Думаю, что и сам Александр Исаевич прославляет Бота за выпавшую на его долю радость — и больше всего, конечно, за то, что именно его избрал Господь — придти и разбудить почти потухающее, почти заглохшее религиозное самосознание нашего народа. Не один он, конечно, трудился на этой ниве. Тут и о. Павел Флоренский, и преосвященный Лука, и другие названные и неназванные, но их голоса доходили прежде всего и главным образом лишь до тех, кто уже был приобщен к церкви, кто мог слышать этих пастырей, внимая их проповеди с амвона. Солженицын же шумно и бесстрашно ворвался в широкий русский (и не только русский, но и в украинский, и еврейский, и грузинский, и армянский, и белорусский) мир, явился верующим и неверующим и сказал:
— Без Бога жить нельзя!
И сейчас уже пишут о нем, — и у нас, в самиздатовской литературе, и еще больше за рубежом, но пишут почти исключительно как о борце за права человека, меньше, но все-таки много о его художественных произведениях и совсем неизвестны мне исследования, посвященные Солженицыну-вероискателю, Солженицыну-миссионеру и Солженицыну-борцу за очищение церкви нашей. Рано или поздно такие исследования не могут не появиться. Когда-нибудь кто-нибудь проведет опрос верующих, поинтересуется: что привело этих людей к Богу? Уверен, что немалый процент опрошенных, пришедших (или вернувшихся) к православию в 60-е—70-е годы, сошлется на А. И. Солженицына.
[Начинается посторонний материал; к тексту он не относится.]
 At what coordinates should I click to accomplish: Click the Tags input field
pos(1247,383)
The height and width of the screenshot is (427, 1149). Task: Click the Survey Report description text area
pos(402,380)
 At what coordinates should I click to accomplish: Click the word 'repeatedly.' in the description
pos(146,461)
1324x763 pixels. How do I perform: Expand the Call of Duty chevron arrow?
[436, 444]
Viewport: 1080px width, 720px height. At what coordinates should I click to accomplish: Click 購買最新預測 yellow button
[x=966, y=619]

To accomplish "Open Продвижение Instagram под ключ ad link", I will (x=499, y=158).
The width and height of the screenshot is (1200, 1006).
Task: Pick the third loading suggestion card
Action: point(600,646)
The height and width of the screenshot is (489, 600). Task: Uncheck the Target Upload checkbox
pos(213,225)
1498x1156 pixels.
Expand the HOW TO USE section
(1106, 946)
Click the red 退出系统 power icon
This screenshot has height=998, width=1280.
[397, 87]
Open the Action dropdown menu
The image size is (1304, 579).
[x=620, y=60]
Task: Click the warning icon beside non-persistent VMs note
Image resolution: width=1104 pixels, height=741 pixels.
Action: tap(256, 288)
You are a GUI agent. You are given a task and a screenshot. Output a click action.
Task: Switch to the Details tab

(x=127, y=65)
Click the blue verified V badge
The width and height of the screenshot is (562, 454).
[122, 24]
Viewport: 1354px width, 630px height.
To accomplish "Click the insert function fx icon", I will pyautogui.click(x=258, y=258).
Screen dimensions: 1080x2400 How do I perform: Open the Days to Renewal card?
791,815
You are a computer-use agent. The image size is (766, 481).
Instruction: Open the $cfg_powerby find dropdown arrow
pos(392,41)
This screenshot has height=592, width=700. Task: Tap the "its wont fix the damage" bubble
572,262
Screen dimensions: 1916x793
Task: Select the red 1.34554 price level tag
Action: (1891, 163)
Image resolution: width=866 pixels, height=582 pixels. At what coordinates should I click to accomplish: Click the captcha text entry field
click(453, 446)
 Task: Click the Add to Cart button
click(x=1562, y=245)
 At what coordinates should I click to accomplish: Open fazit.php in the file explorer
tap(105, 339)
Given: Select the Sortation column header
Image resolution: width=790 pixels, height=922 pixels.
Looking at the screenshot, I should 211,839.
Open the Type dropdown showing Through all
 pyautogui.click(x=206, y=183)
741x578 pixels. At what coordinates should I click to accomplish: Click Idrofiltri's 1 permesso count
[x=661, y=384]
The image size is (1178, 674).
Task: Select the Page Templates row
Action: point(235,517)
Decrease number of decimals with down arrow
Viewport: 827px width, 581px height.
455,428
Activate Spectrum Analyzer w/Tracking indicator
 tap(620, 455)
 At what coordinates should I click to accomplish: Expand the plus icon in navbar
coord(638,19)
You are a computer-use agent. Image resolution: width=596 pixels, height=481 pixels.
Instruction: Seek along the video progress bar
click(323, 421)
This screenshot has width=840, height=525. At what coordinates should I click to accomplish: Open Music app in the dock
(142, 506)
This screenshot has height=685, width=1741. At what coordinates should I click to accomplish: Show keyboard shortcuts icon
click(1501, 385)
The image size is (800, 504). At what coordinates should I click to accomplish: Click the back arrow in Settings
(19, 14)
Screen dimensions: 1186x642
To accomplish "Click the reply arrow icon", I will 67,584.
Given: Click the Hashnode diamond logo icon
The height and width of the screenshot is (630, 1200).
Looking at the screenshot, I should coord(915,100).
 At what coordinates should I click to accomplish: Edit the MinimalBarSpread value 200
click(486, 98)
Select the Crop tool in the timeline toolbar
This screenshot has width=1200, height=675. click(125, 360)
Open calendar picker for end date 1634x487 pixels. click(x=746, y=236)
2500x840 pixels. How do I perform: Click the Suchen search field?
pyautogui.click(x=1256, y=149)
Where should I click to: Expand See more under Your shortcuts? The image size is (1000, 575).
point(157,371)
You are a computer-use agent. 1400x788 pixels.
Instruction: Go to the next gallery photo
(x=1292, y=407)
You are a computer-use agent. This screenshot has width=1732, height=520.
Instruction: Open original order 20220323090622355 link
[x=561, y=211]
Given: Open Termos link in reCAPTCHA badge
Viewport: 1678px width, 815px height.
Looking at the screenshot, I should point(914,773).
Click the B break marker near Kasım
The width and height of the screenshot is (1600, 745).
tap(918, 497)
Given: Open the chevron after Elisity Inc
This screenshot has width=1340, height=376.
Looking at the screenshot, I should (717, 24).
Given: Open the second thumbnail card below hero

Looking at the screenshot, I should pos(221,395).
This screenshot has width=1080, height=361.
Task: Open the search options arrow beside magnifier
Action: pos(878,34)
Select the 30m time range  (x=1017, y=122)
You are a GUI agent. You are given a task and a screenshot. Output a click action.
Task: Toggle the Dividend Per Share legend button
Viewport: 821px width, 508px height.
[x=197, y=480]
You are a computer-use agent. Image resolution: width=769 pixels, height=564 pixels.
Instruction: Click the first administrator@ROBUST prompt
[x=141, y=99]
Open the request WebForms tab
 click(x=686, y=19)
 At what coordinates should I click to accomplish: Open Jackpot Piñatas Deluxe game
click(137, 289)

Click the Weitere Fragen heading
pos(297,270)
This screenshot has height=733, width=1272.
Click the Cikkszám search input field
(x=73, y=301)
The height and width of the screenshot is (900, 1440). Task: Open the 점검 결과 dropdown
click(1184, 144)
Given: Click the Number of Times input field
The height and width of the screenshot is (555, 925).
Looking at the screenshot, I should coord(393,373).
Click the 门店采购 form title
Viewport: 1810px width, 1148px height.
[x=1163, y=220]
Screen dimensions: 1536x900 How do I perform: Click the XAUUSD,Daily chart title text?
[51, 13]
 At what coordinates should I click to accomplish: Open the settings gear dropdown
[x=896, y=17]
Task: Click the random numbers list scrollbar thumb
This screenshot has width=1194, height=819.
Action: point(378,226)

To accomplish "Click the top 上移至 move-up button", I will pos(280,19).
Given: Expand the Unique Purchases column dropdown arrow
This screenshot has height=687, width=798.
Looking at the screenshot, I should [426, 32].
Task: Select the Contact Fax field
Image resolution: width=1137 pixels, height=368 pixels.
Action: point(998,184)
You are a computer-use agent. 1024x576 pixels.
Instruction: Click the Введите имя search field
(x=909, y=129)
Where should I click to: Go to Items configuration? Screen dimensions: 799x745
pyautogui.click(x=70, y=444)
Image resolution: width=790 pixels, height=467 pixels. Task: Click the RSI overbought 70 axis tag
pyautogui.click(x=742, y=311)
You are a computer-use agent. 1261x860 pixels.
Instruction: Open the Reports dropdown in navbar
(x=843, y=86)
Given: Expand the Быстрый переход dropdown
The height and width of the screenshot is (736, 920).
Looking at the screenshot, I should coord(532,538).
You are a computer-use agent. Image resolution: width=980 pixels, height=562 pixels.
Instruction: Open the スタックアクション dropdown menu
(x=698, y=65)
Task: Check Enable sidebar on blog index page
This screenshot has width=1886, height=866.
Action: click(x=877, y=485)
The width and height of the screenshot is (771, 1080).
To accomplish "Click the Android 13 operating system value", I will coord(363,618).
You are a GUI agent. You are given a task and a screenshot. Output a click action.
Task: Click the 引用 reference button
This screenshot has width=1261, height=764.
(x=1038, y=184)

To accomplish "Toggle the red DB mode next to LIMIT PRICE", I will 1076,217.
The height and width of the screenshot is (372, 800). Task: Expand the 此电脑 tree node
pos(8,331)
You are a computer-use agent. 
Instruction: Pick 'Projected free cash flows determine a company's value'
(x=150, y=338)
Уже один его маленький рассказ или очерк или «сценка с натуры» — «Светлая заутреня в Переделкине» давала столько пищи для размышлений; так ярко, живо, пластично — и такими, что называется, скупыми средствами — изображаются там и комсомолистые хулиганы с гитарами и с прилипшими к губам сигаретками, и их визгливые подружки, и жалко теснящиеся православные с потухающими на ветру свечками, и — крестный ход, с напряжением, с трудом продирающийся сквозь это быдло; клонящийся в сторону фонарь, сбившийся в кучу причт и за ними — ни одного православного, а только эти — с гитарами и потушенными, заплеванными сигаретами. А перед ними — за крестом и хоругвями — девушки, поющие в церковном хоре! Сверстницы этих, намазанных, подвыпивших, пропахших табаком!..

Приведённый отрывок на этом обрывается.